#### [Description of the task]
What you should give back is every line from the one containing "Click the 45分 timestamp" through the last line of the records below, word for word and without pictures.

===== Provided entries =====

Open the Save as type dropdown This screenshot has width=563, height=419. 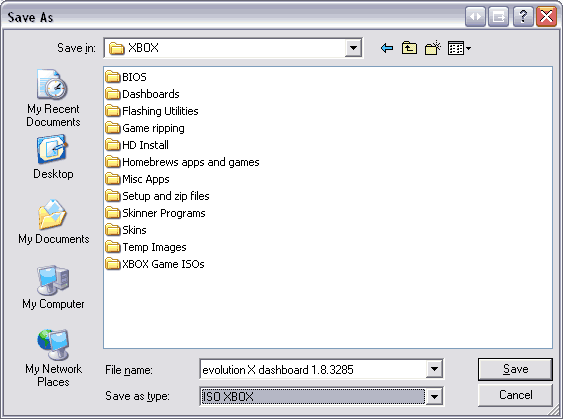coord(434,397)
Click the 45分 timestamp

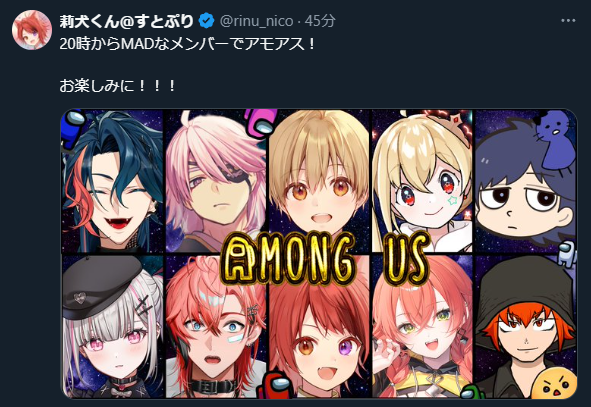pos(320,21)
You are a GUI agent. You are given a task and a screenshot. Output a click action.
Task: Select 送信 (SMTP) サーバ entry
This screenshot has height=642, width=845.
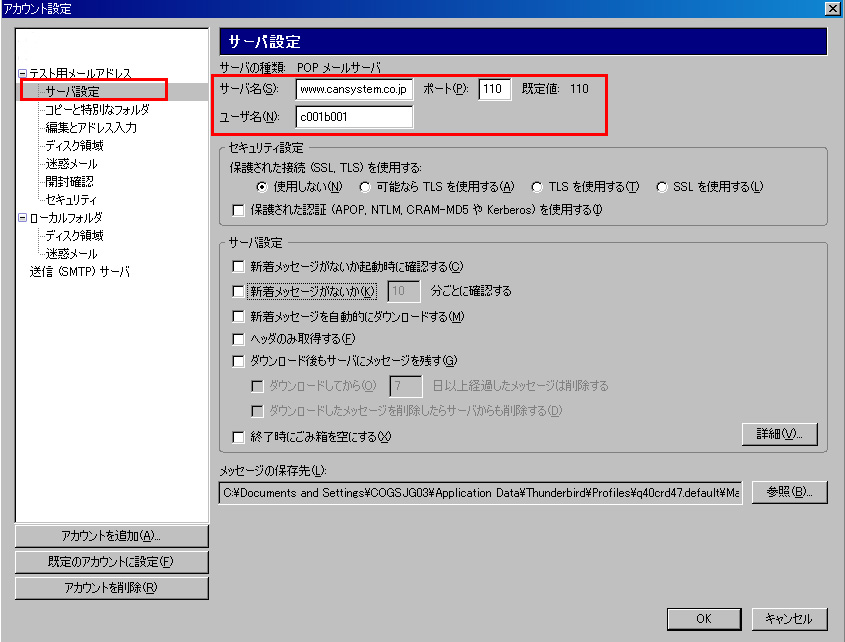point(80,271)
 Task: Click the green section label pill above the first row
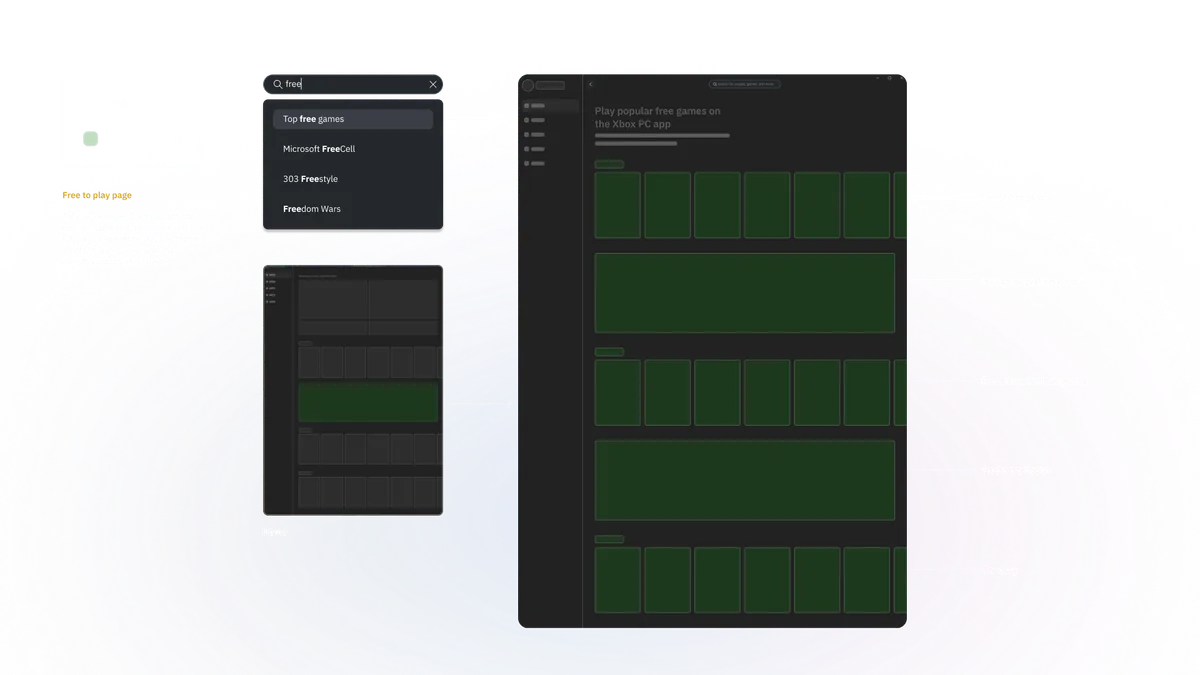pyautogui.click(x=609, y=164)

=====

#### [Completed exercise]
Click the 45分 timestamp

pos(320,21)
You are a GUI agent. You are given a task and a screenshot. Output a click action.
Task: Select 送信 (SMTP) サーバ entry
This screenshot has height=642, width=845.
point(80,271)
 Task: Click the green section label pill above the first row
pyautogui.click(x=609, y=164)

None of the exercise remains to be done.